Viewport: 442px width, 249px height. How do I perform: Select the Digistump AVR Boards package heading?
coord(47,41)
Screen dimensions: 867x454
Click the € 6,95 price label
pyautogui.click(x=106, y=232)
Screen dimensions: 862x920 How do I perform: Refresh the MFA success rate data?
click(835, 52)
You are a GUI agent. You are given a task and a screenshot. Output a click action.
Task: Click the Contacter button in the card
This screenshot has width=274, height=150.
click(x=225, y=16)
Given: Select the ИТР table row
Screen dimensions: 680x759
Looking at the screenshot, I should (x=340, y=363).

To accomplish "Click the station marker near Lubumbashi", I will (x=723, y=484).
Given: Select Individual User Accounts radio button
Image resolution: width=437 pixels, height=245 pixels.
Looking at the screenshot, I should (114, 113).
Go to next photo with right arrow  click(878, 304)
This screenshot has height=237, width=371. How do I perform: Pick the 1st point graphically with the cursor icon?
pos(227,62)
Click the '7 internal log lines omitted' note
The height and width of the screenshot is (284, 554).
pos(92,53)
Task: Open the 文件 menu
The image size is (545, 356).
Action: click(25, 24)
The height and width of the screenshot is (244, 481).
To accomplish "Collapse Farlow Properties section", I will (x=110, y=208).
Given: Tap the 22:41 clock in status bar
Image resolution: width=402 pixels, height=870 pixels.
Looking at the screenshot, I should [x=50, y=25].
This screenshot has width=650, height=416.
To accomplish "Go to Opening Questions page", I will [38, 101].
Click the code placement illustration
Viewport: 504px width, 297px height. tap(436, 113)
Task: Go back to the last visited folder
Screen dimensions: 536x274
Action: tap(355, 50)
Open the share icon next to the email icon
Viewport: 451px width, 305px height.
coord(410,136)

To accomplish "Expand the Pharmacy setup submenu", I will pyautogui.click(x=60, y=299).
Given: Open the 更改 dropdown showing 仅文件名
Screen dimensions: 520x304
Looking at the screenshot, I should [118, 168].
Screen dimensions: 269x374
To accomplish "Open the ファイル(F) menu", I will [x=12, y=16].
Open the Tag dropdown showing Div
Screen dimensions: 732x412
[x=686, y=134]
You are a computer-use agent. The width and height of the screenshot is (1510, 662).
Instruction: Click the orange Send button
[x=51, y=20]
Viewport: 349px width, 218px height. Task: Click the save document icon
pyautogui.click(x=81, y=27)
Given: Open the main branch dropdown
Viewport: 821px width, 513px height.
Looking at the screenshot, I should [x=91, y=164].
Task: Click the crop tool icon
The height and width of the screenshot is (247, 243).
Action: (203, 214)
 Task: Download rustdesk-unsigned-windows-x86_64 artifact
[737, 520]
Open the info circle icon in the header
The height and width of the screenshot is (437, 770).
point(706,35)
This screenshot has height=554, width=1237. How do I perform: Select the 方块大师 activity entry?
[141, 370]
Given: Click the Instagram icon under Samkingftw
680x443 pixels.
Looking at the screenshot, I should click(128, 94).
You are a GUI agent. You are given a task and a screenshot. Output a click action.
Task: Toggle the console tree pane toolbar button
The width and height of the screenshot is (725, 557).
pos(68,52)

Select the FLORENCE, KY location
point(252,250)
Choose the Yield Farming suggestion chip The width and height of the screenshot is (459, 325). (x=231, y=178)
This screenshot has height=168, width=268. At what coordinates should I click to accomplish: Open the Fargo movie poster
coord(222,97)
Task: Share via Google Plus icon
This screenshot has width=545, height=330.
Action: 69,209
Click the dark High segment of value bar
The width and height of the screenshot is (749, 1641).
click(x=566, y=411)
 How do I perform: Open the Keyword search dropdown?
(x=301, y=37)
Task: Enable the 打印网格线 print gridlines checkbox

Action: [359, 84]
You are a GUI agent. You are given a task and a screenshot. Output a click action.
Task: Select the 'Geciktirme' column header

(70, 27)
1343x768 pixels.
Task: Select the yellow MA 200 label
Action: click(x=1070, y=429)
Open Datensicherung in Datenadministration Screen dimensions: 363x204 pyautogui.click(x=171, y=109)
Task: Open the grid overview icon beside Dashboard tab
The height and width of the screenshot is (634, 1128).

**********

**Directive**
Copy out all the material above line for line, with no changes.

**Reply to the exercise**
Viewport: 442px width, 249px height. How do I perform: Select the Digistump AVR Boards package heading?
coord(47,41)
Screen dimensions: 867x454
Click the € 6,95 price label
pyautogui.click(x=106, y=232)
Screen dimensions: 862x920 How do I perform: Refresh the MFA success rate data?
click(835, 52)
You are a GUI agent. You are given a task and a screenshot. Output a click action.
Task: Click the Contacter button in the card
This screenshot has width=274, height=150.
click(x=225, y=16)
Given: Select the ИТР table row
Screen dimensions: 680x759
Looking at the screenshot, I should (x=340, y=363).

To accomplish "Click the station marker near Lubumbashi", I will (x=723, y=484).
Given: Select Individual User Accounts radio button
Image resolution: width=437 pixels, height=245 pixels.
Looking at the screenshot, I should (114, 113).
Go to next photo with right arrow  click(878, 304)
This screenshot has height=237, width=371. How do I perform: Pick the 1st point graphically with the cursor icon?
pos(227,62)
Click the '7 internal log lines omitted' note
The height and width of the screenshot is (284, 554).
pos(92,53)
Task: Open the 文件 menu
The image size is (545, 356).
Action: click(25, 24)
The height and width of the screenshot is (244, 481).
To accomplish "Collapse Farlow Properties section", I will (x=110, y=208).
Given: Tap the 22:41 clock in status bar
Image resolution: width=402 pixels, height=870 pixels.
Looking at the screenshot, I should [x=50, y=25].
This screenshot has width=650, height=416.
To accomplish "Go to Opening Questions page", I will [38, 101].
Click the code placement illustration
Viewport: 504px width, 297px height. tap(436, 113)
Task: Go back to the last visited folder
Screen dimensions: 536x274
Action: tap(355, 50)
Open the share icon next to the email icon
Viewport: 451px width, 305px height.
coord(410,136)

To accomplish "Expand the Pharmacy setup submenu", I will pyautogui.click(x=60, y=299).
Given: Open the 更改 dropdown showing 仅文件名
Screen dimensions: 520x304
Looking at the screenshot, I should [118, 168].
Screen dimensions: 269x374
To accomplish "Open the ファイル(F) menu", I will [x=12, y=16].
Open the Tag dropdown showing Div
Screen dimensions: 732x412
[x=686, y=134]
You are a computer-use agent. The width and height of the screenshot is (1510, 662).
Instruction: Click the orange Send button
[x=51, y=20]
Viewport: 349px width, 218px height. Task: Click the save document icon
pyautogui.click(x=81, y=27)
Given: Open the main branch dropdown
Viewport: 821px width, 513px height.
Looking at the screenshot, I should [x=91, y=164].
Task: Click the crop tool icon
The height and width of the screenshot is (247, 243).
Action: (203, 214)
 Task: Download rustdesk-unsigned-windows-x86_64 artifact
[737, 520]
Open the info circle icon in the header
The height and width of the screenshot is (437, 770).
point(706,35)
This screenshot has height=554, width=1237. How do I perform: Select the 方块大师 activity entry?
[141, 370]
Given: Click the Instagram icon under Samkingftw
680x443 pixels.
Looking at the screenshot, I should click(128, 94).
You are a GUI agent. You are given a task and a screenshot. Output a click action.
Task: Toggle the console tree pane toolbar button
The width and height of the screenshot is (725, 557).
pos(68,52)

Select the FLORENCE, KY location
point(252,250)
Choose the Yield Farming suggestion chip The width and height of the screenshot is (459, 325). (x=231, y=178)
This screenshot has height=168, width=268. At what coordinates should I click to accomplish: Open the Fargo movie poster
coord(222,97)
Task: Share via Google Plus icon
This screenshot has width=545, height=330.
Action: 69,209
Click the dark High segment of value bar
The width and height of the screenshot is (749, 1641).
click(x=566, y=411)
 How do I perform: Open the Keyword search dropdown?
(x=301, y=37)
Task: Enable the 打印网格线 print gridlines checkbox

Action: [359, 84]
You are a GUI agent. You are given a task and a screenshot. Output a click action.
Task: Select the 'Geciktirme' column header

(70, 27)
1343x768 pixels.
Task: Select the yellow MA 200 label
Action: click(x=1070, y=429)
Open Datensicherung in Datenadministration Screen dimensions: 363x204 pyautogui.click(x=171, y=109)
Task: Open the grid overview icon beside Dashboard tab
The height and width of the screenshot is (634, 1128).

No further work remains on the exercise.